======== DATASET RECORDS
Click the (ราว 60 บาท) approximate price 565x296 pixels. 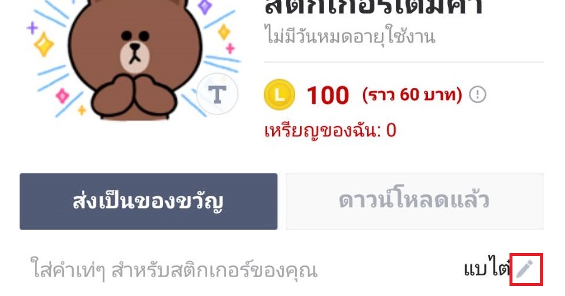click(412, 95)
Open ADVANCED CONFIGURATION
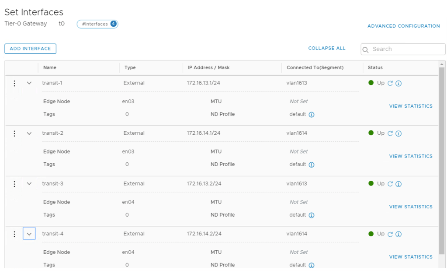Image resolution: width=447 pixels, height=277 pixels. click(403, 26)
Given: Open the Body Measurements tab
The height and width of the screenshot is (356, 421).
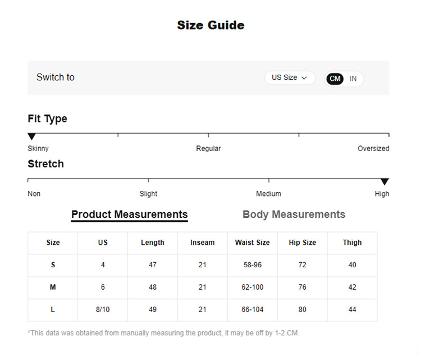Looking at the screenshot, I should pos(294,214).
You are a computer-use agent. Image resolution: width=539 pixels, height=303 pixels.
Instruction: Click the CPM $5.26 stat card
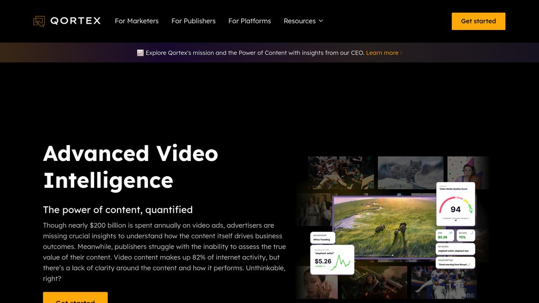click(445, 235)
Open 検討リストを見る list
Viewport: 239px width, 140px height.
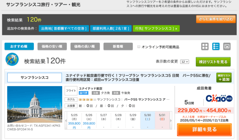213,62
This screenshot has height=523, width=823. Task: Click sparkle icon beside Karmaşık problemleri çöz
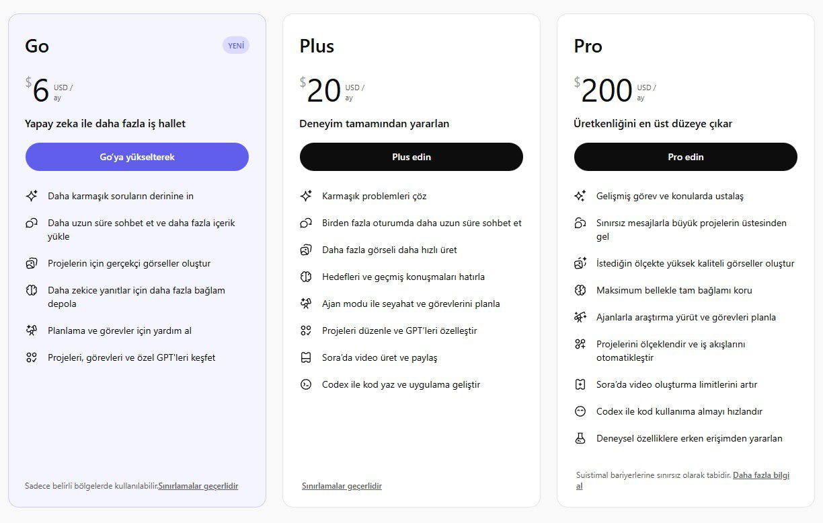click(306, 196)
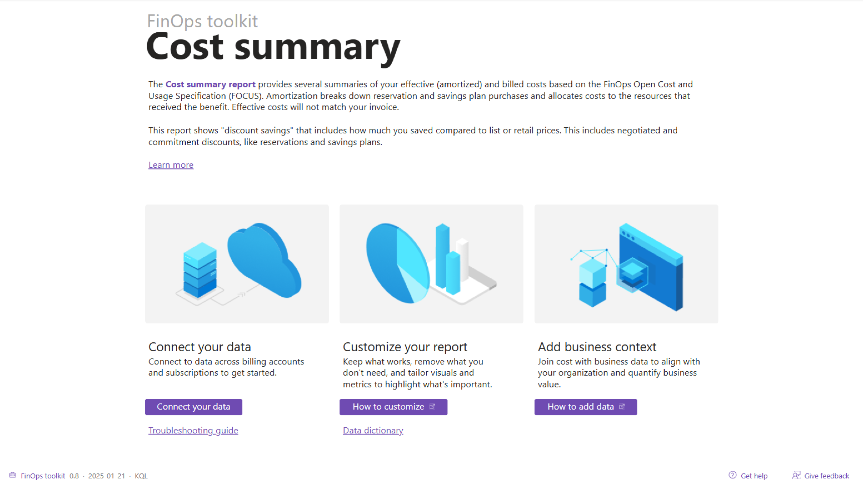Click the cloud and server illustration
Viewport: 863px width, 484px height.
pos(237,264)
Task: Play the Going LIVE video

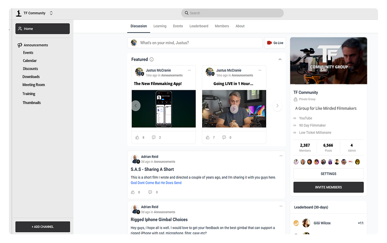Action: click(234, 109)
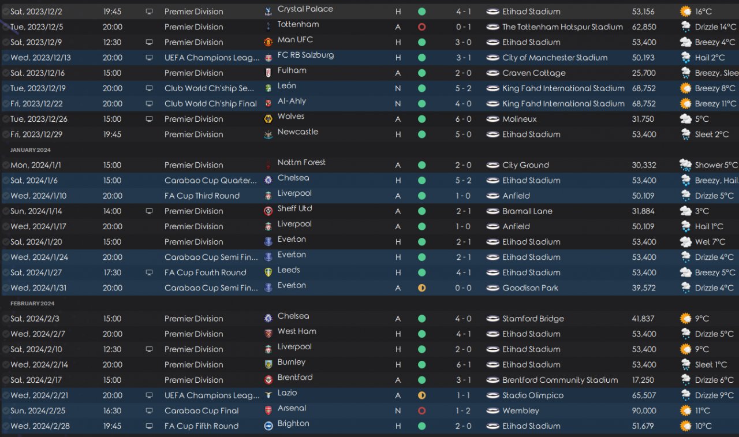Select the Wolves club badge icon
Viewport: 739px width, 437px height.
268,119
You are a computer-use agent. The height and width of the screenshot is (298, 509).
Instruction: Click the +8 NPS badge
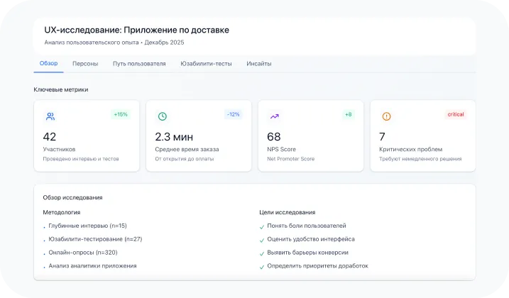point(348,114)
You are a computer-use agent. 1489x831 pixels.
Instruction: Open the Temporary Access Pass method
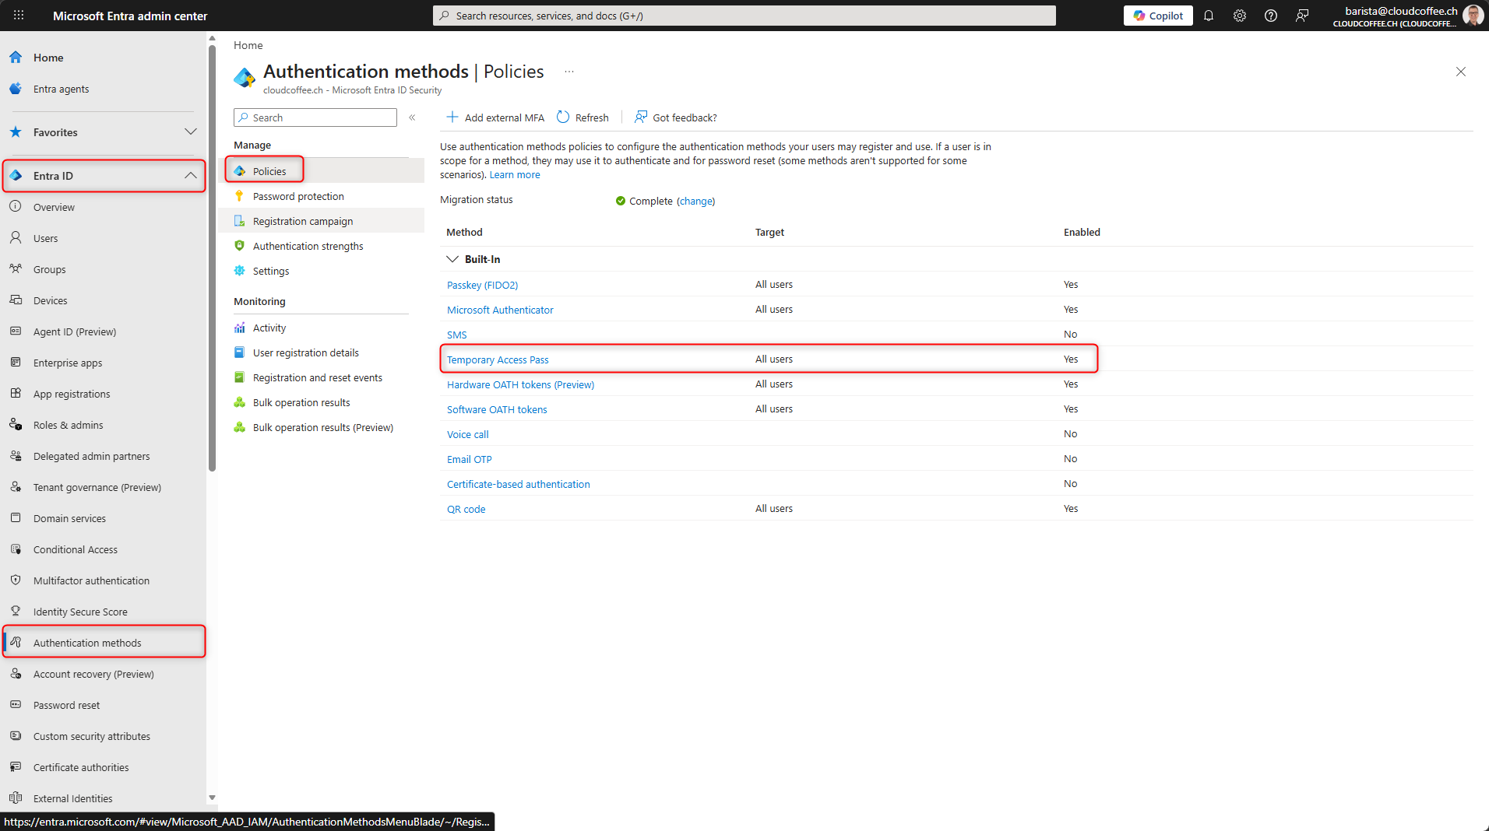(498, 359)
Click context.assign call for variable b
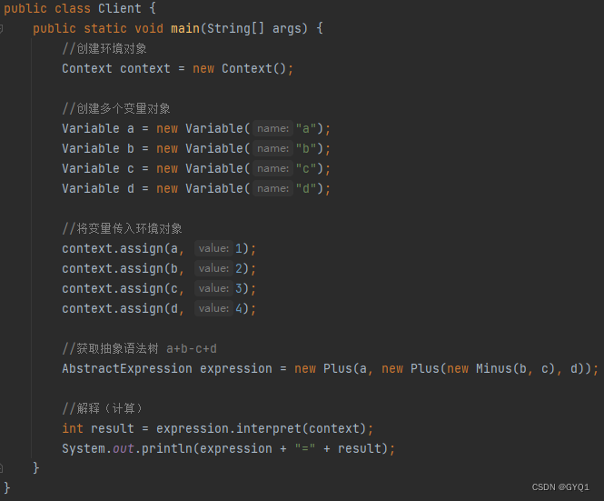 click(159, 268)
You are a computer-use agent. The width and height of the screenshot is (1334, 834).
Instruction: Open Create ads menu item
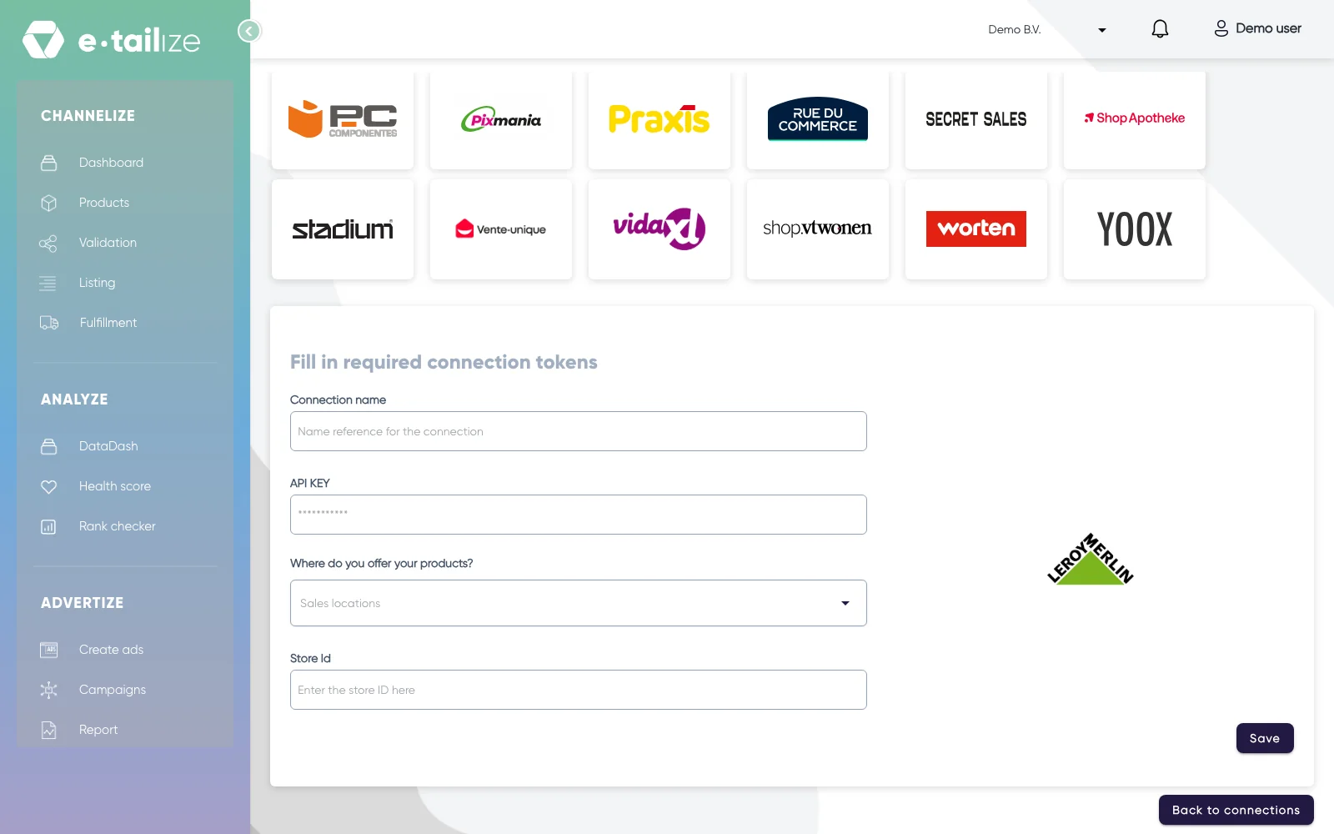111,650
================
◆ **ACTIVITY**: Return the line containing "Open ADVANCED CONFIGURATION" and every line after it through the end of the records above, exactly and nothing else, but not the pictures.

◆ **FINISHED TASK**:
Open ADVANCED CONFIGURATION
Image resolution: width=447 pixels, height=277 pixels. click(403, 26)
Given: Open the Body Measurements tab
The height and width of the screenshot is (356, 421).
Looking at the screenshot, I should pos(294,214).
You are a computer-use agent. Image resolution: width=539 pixels, height=303 pixels.
Instruction: Click the CPM $5.26 stat card
click(445, 235)
Open 検討リストを見る list
Viewport: 239px width, 140px height.
213,62
This screenshot has height=523, width=823. Task: Click sparkle icon beside Karmaşık problemleri çöz
click(306, 196)
Click the cloud and server illustration
Viewport: 863px width, 484px height.
pos(237,264)
Task: Play the Going LIVE video

Action: click(234, 109)
Select the Wolves club badge icon
Viewport: 739px width, 437px height.
268,119
You are a computer-use agent. The height and width of the screenshot is (298, 509).
Instruction: Click the +8 NPS badge
point(348,114)
You are a computer-use agent. 1489x831 pixels.
Instruction: Open the Temporary Access Pass method
(498, 359)
Click context.assign call for variable b
 click(159, 268)
You are a computer-use agent. The width and height of the screenshot is (1334, 834).
Instruction: Open Create ads menu item
111,650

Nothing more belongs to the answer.